▶ _PROMPT_
Nothing in the records may be dropped. Retype them all exactly.

▶ _THE DATA_
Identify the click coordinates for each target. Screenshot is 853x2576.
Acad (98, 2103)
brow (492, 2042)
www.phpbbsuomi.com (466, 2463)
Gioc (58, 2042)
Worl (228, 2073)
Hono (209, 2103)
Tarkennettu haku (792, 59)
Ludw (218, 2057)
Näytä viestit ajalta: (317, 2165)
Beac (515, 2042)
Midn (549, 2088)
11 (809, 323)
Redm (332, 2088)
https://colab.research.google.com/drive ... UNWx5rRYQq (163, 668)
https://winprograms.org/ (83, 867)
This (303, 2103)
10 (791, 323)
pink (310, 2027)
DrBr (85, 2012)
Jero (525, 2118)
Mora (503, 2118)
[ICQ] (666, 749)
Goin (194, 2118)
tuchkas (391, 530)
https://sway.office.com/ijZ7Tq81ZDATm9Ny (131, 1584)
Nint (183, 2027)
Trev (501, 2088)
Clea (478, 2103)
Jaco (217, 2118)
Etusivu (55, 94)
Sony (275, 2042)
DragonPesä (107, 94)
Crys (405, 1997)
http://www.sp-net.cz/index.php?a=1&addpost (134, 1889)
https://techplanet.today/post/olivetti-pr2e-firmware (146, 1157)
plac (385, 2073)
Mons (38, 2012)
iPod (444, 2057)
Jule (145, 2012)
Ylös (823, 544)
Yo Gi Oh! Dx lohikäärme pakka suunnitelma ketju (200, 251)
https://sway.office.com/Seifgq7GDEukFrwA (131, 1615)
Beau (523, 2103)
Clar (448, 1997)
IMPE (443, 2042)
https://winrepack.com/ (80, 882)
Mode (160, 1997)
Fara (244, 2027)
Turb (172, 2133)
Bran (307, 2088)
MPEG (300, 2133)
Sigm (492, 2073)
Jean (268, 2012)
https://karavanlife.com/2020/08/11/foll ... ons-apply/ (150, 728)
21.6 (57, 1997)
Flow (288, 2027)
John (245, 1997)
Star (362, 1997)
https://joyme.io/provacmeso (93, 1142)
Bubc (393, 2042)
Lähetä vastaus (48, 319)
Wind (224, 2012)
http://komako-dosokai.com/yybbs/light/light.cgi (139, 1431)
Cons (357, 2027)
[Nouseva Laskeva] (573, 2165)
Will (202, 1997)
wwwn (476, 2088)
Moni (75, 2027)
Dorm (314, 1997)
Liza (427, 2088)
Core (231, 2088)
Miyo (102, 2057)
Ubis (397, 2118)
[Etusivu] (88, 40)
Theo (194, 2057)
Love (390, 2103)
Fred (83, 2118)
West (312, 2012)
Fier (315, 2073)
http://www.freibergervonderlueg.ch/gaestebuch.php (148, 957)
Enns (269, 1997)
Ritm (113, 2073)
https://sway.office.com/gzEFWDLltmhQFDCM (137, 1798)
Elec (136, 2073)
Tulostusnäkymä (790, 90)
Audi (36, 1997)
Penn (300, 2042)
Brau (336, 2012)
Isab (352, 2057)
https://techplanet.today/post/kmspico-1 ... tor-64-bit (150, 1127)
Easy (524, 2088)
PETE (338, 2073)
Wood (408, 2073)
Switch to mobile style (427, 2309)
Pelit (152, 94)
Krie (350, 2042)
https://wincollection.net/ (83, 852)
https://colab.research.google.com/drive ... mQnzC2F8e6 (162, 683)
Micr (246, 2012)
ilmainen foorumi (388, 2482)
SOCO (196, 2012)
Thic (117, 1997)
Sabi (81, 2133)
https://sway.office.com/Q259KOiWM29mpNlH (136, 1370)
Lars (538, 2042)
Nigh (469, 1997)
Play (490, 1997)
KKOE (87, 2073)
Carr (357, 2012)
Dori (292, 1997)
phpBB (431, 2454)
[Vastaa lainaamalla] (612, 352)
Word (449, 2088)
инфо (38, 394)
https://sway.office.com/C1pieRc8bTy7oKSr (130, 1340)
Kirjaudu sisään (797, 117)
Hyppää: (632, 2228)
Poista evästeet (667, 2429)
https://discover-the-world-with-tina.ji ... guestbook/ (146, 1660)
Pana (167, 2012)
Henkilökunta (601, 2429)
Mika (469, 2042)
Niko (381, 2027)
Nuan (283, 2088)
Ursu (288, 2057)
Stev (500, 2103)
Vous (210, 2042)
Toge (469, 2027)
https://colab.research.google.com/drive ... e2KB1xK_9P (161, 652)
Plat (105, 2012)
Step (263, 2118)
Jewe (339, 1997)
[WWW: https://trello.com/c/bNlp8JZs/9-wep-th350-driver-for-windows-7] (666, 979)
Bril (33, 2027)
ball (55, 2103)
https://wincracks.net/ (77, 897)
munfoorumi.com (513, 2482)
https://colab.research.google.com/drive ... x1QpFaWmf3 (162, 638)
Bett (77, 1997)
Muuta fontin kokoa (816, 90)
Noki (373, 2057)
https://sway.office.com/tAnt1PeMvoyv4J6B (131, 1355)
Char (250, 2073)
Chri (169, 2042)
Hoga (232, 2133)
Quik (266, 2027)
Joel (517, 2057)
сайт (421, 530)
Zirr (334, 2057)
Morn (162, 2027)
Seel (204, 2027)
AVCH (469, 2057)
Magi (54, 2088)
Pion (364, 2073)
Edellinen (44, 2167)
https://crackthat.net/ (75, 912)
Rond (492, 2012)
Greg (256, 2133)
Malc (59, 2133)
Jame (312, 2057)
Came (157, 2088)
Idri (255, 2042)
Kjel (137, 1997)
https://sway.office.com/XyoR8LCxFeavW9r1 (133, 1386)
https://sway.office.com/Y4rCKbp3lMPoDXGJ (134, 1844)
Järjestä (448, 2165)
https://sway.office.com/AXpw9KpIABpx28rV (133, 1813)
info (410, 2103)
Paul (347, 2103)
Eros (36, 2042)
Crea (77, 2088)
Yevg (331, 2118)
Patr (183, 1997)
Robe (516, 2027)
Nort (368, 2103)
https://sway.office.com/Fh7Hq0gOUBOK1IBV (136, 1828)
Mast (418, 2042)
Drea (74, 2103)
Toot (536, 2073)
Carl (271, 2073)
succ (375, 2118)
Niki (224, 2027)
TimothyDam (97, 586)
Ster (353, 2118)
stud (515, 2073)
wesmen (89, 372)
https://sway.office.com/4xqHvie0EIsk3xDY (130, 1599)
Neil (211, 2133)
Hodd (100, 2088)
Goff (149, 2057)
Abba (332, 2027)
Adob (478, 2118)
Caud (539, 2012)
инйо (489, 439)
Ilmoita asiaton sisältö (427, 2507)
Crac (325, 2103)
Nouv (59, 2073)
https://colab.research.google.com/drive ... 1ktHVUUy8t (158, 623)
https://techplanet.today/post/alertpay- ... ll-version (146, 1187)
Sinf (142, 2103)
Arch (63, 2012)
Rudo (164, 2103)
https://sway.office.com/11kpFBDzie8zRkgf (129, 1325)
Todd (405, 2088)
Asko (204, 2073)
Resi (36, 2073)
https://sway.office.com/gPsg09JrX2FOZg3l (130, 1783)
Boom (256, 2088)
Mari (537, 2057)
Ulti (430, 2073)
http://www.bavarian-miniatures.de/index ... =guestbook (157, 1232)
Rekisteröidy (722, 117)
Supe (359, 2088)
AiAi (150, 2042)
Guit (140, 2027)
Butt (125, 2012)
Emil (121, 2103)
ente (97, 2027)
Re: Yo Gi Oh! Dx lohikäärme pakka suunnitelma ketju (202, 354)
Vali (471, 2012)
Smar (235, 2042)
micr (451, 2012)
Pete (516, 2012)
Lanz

▶ _RESPONSE_
Identify the click coordinates for each target. Screenshot is 853x2576.
Acad (98, 2103)
brow (492, 2042)
www.phpbbsuomi.com (466, 2463)
Gioc (58, 2042)
Worl (228, 2073)
Hono (209, 2103)
Tarkennettu haku (792, 59)
Ludw (218, 2057)
Näytä viestit ajalta: (317, 2165)
Beac (515, 2042)
Midn (549, 2088)
11 (809, 323)
Redm (332, 2088)
https://colab.research.google.com/drive ... UNWx5rRYQq (163, 668)
https://winprograms.org/ (83, 867)
This (303, 2103)
10 (791, 323)
pink (310, 2027)
DrBr (85, 2012)
Jero (525, 2118)
Mora (503, 2118)
[ICQ] (666, 749)
Goin (194, 2118)
tuchkas (391, 530)
https://sway.office.com/ijZ7Tq81ZDATm9Ny (131, 1584)
Nint (183, 2027)
Trev (501, 2088)
Clea (478, 2103)
Jaco (217, 2118)
Etusivu (55, 94)
Sony (275, 2042)
DragonPesä (107, 94)
Crys (405, 1997)
http://www.sp-net.cz/index.php?a=1&addpost (134, 1889)
https://techplanet.today/post/olivetti-pr2e-firmware (146, 1157)
plac (385, 2073)
Mons (38, 2012)
iPod (444, 2057)
Jule (145, 2012)
Ylös (823, 544)
Yo Gi Oh! Dx lohikäärme pakka suunnitelma ketju (200, 251)
https://sway.office.com/Seifgq7GDEukFrwA (131, 1615)
Beau (523, 2103)
Clar (448, 1997)
IMPE (443, 2042)
https://winrepack.com/ (80, 882)
Mode (160, 1997)
Fara (244, 2027)
Turb (172, 2133)
Bran (307, 2088)
MPEG (300, 2133)
Sigm (492, 2073)
Jean (268, 2012)
https://karavanlife.com/2020/08/11/foll ... ons-apply/ (150, 728)
21.6 (57, 1997)
Flow (288, 2027)
John (245, 1997)
Star (362, 1997)
https://joyme.io/provacmeso (93, 1142)
Bubc (393, 2042)
Lähetä vastaus (48, 319)
Wind (224, 2012)
http://komako-dosokai.com/yybbs/light/light.cgi (139, 1431)
Cons (357, 2027)
[Nouseva Laskeva] (573, 2165)
Will (202, 1997)
wwwn (476, 2088)
Moni (75, 2027)
Dorm (314, 1997)
Liza (427, 2088)
Core (231, 2088)
Miyo (102, 2057)
Ubis (397, 2118)
[Etusivu] (88, 40)
Theo (194, 2057)
Love (390, 2103)
Fred (83, 2118)
West (312, 2012)
Fier (315, 2073)
http://www.freibergervonderlueg.ch/gaestebuch.php (148, 957)
Enns (269, 1997)
Ritm (113, 2073)
https://sway.office.com/gzEFWDLltmhQFDCM (137, 1798)
Elec (136, 2073)
Tulostusnäkymä (790, 90)
Audi (36, 1997)
Penn (300, 2042)
Brau (336, 2012)
Isab (352, 2057)
https://techplanet.today/post/kmspico-1 ... tor-64-bit (150, 1127)
Easy (524, 2088)
PETE (338, 2073)
Wood (408, 2073)
Switch to mobile style (427, 2309)
Pelit (152, 94)
Krie (350, 2042)
https://wincollection.net/ (83, 852)
https://colab.research.google.com/drive ... mQnzC2F8e6 (162, 683)
Micr (246, 2012)
ilmainen foorumi (388, 2482)
SOCO (196, 2012)
Thic (117, 1997)
Sabi (81, 2133)
https://sway.office.com/Q259KOiWM29mpNlH (136, 1370)
Lars (538, 2042)
Nigh (469, 1997)
Play (490, 1997)
KKOE (87, 2073)
Carr (357, 2012)
Dori (292, 1997)
phpBB (431, 2454)
[Vastaa lainaamalla] (612, 352)
Word (449, 2088)
инфо (38, 394)
https://sway.office.com/C1pieRc8bTy7oKSr (130, 1340)
Kirjaudu sisään (797, 117)
Hyppää: (632, 2228)
Poista evästeet (667, 2429)
https://discover-the-world-with-tina.ji ... guestbook/ (146, 1660)
Pana (167, 2012)
Henkilökunta (601, 2429)
Mika (469, 2042)
Niko (381, 2027)
Nuan (283, 2088)
Ursu (288, 2057)
Stev (500, 2103)
Vous (210, 2042)
Toge (469, 2027)
https://colab.research.google.com/drive ... e2KB1xK_9P (161, 652)
Plat (105, 2012)
Step (263, 2118)
Jewe (339, 1997)
[WWW: https://trello.com/c/bNlp8JZs/9-wep-th350-driver-for-windows-7] (666, 979)
Bril (33, 2027)
ball (55, 2103)
https://wincracks.net/ (77, 897)
munfoorumi.com (513, 2482)
https://colab.research.google.com/drive ... x1QpFaWmf3 (162, 638)
Bett (77, 1997)
Muuta fontin kokoa (816, 90)
Noki (373, 2057)
https://sway.office.com/tAnt1PeMvoyv4J6B (131, 1355)
Char (250, 2073)
Chri (169, 2042)
Hoga (232, 2133)
Quik (266, 2027)
Joel (517, 2057)
сайт (421, 530)
Zirr (334, 2057)
Morn (162, 2027)
Seel (204, 2027)
AVCH (469, 2057)
Magi (54, 2088)
Pion (364, 2073)
Edellinen (44, 2167)
https://crackthat.net/ (75, 912)
Rond (492, 2012)
Greg (256, 2133)
Malc (59, 2133)
Jame (312, 2057)
Came (157, 2088)
Idri (255, 2042)
Kjel (137, 1997)
https://sway.office.com/XyoR8LCxFeavW9r1 (133, 1386)
https://sway.office.com/Y4rCKbp3lMPoDXGJ (134, 1844)
Järjestä (448, 2165)
https://sway.office.com/AXpw9KpIABpx28rV (133, 1813)
info (410, 2103)
Paul (347, 2103)
Eros (36, 2042)
Crea (77, 2088)
Yevg (331, 2118)
Patr (183, 1997)
Robe (516, 2027)
Nort (368, 2103)
https://sway.office.com/Fh7Hq0gOUBOK1IBV (136, 1828)
Mast (418, 2042)
Drea (74, 2103)
Toot (536, 2073)
Carl (271, 2073)
succ (375, 2118)
Niki (224, 2027)
TimothyDam (97, 586)
Ster (353, 2118)
stud (515, 2073)
wesmen (89, 372)
https://sway.office.com/4xqHvie0EIsk3xDY (130, 1599)
Neil (211, 2133)
Hodd (100, 2088)
Goff (149, 2057)
Abba (332, 2027)
Adob (478, 2118)
Caud (539, 2012)
инйо (489, 439)
Ilmoita asiaton sisältö (427, 2507)
Crac (325, 2103)
Nouv (59, 2073)
https://colab.research.google.com/drive ... 1ktHVUUy8t (158, 623)
https://techplanet.today/post/alertpay- ... ll-version (146, 1187)
Sinf (142, 2103)
Arch (63, 2012)
Rudo (164, 2103)
https://sway.office.com/11kpFBDzie8zRkgf (129, 1325)
Todd (405, 2088)
Asko (204, 2073)
Resi (36, 2073)
https://sway.office.com/gPsg09JrX2FOZg3l (130, 1783)
Boom (256, 2088)
Mari (537, 2057)
Ulti (430, 2073)
http://www.bavarian-miniatures.de/index ... =guestbook (157, 1232)
Rekisteröidy (722, 117)
Supe (359, 2088)
AiAi (150, 2042)
Guit (140, 2027)
Butt (125, 2012)
Emil (121, 2103)
ente (97, 2027)
Re: Yo Gi Oh! Dx lohikäärme pakka suunnitelma ketju (202, 354)
Vali (471, 2012)
Smar (235, 2042)
micr (451, 2012)
Pete (516, 2012)
Lanz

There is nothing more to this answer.